O presidente da câmara, muitos anos também deputado da União Nacional, herdou do pai a riqueza e o cargo, grande proprietário, um dos maiores do concelho, com muitos bens ao luar, em várias freguesias sendo uma delas Brunhoso. Hoje, como ontem, o poder político é pertença do poder económico e financeiro, diretamente ou através de serventuários bem pagos para isso.
Era um homem muito poupado, morava numa freguesia a cerca de 7 kms do concelho e levava todos o dias o almoço de casa para não o ter que pagar mais caro no restaurante, nas contas da Câmara, que geria, era igualmente poupado não dispensando dinheiro para o arranjo tão necessário das ruas das freguesias do concelho. Não era urgente, afinal as pessoas e os animais passavam sem ficar presos no atoleiro!
Constava-se que o município emprestava dinheiro, a juros baixos, à Câmara do Porto. Formado em direito, era um homem muito conservador, honesto e trabalhador, cumpria o horário de trabalho como qualquer funcionário.

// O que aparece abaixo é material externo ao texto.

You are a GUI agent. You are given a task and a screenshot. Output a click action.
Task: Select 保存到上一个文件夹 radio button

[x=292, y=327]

O meu pai gostava muito dele, tinham a mesma idade e fizeram a tropa juntos algum tempo, havia muita consideração entre eles.

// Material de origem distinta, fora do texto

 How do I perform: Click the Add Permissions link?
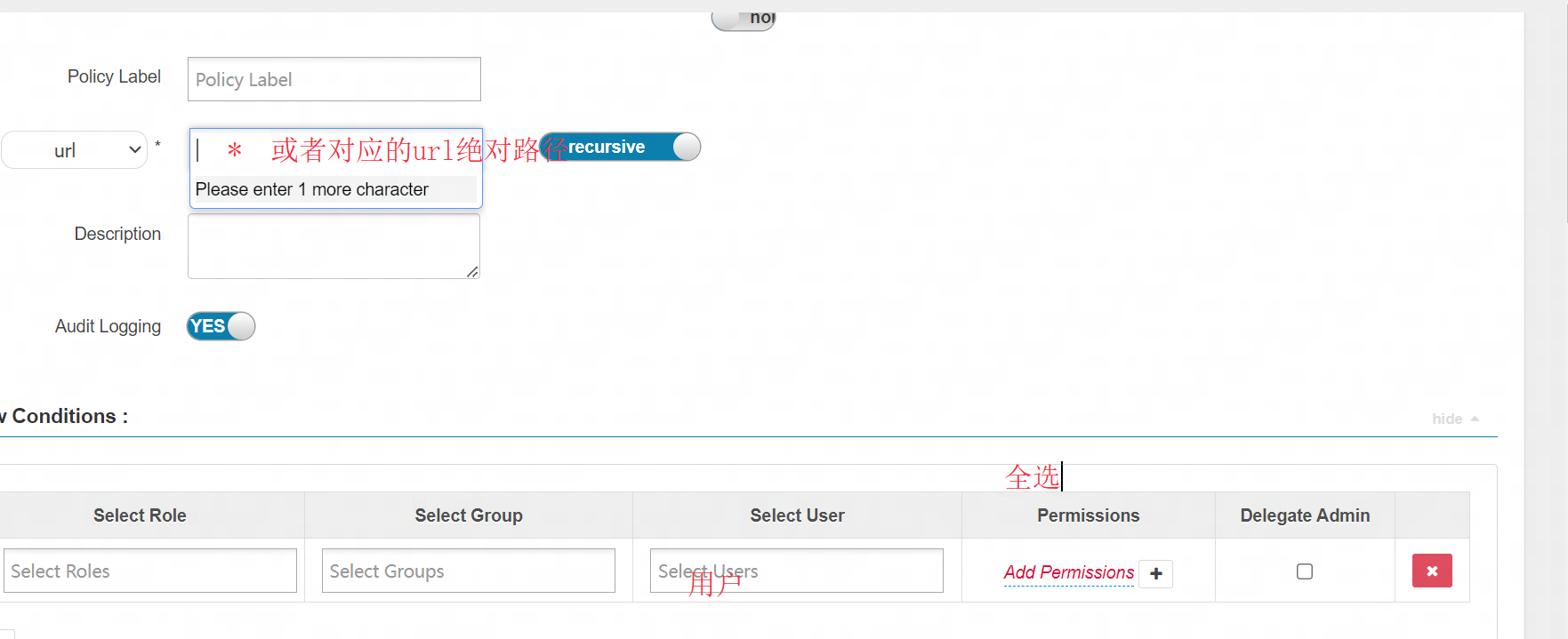click(x=1068, y=573)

Dentro dos condicionalismos familiares e do regime em que foi criado, sem ter um rasgo de visão e inteligência que ultrapassasse essas margens estreitas, foi um bom homem, e que eu saiba não foi importunado por ninguém na mudança de regime apesar dos cargos políticos que tinha ocupado.
O regedor, sendo a autoridade policial durante a minha vida em Brunhoso, somente uma vez o vi atuar nessa qualidade, só ele, sem a companhia dos cabos de ordem, o "Vermelho" e o "Verdinho", cunhados entre eles e dizia-se serem os trabalhadores mais valentes da terra. Por sua vez o regedor tinha fama de ser um campeão do lançamento da relha e do ferro, no concelho e nos concelhos limítrofes.

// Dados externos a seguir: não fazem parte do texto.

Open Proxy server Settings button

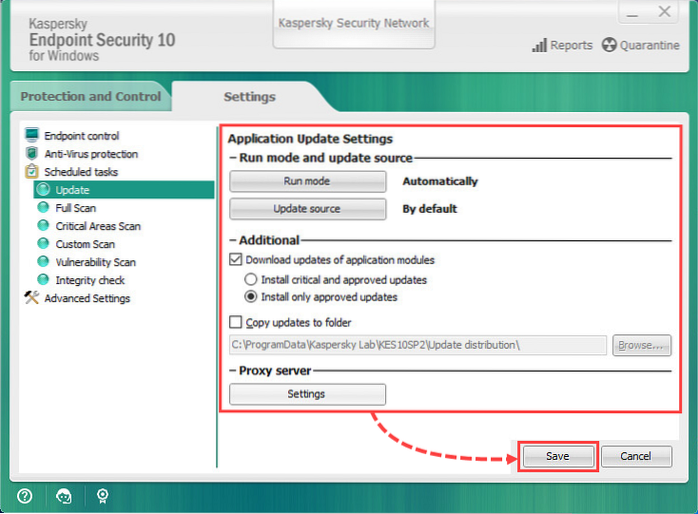pyautogui.click(x=307, y=394)
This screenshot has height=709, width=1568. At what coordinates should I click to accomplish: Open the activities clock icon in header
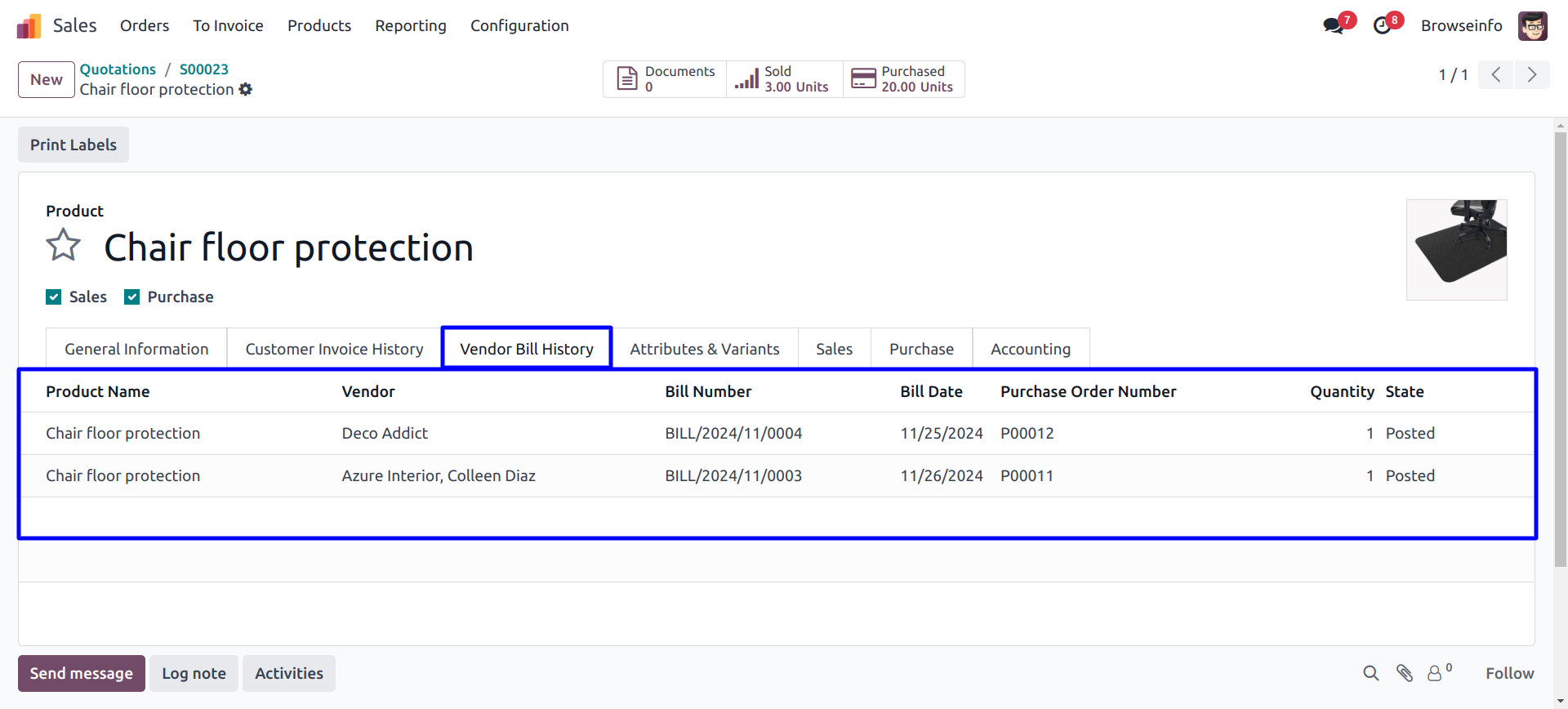tap(1383, 25)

Eram três homens fortes e altos, como havia poucos na aldeia, com uma boa estrutura óssea, que infundiriam temor e respeito, caso tivessem que intervir os três nalguma desordem. Não sei se isso algum vez aconteceu. Da sua força e valentia ficou a lenda.
Residência Paroquial onde esteve instalada a Escola Primária até cerca de 1960
Fotos: © Francisco Baptista
Brunhoso era uma terra pacifica, as pessoas iam gerindo alguns pequenos conflitos que iam surgindo sem a intervenção de terceiros. Ouvi falar, era eu muito novo não me apercebi, que foi chamado a intervir num conflito onde houve um ferido muito grave.
O conflito que eu recordo e ao qual sei que ele foi chamado com insistência porque pareceu a alguns habitantes que poderia haver perigo de morte, aconteceu num dia de Carnaval.
O dia de Carnaval na aldeia era o dia da grande borga, da grande descontracção, da grande bebedeira, alguém que me foi muito próximo, o meu pai não, que era abstémio, disse-me um dia, penso que com algum exagero, o seguinte:
- Chico, há alguns anos eu bebia um garrafão de vinho por dia e era isso que me dava força para trabalhar a terra, no Entrudo bebia dois garrafões e à noite transportava os borrachos às costas para casa deles.
Nesse ano, teria eu 16 ou 17, ao cair da noite, os que continuaram a pé pelas ruas, após as festas diurnas, eram todos alegres foliões. Tão excessivos no consumo de álcool em épocas festivas só conheci os bávaros num Carnaval em Munique. Em Munique, cerveja ou vinho quente com aguardentes ou especiarias, em Brunhoso, vinho, in illo tempore, hoje de tudo, cerveja e até água ardente.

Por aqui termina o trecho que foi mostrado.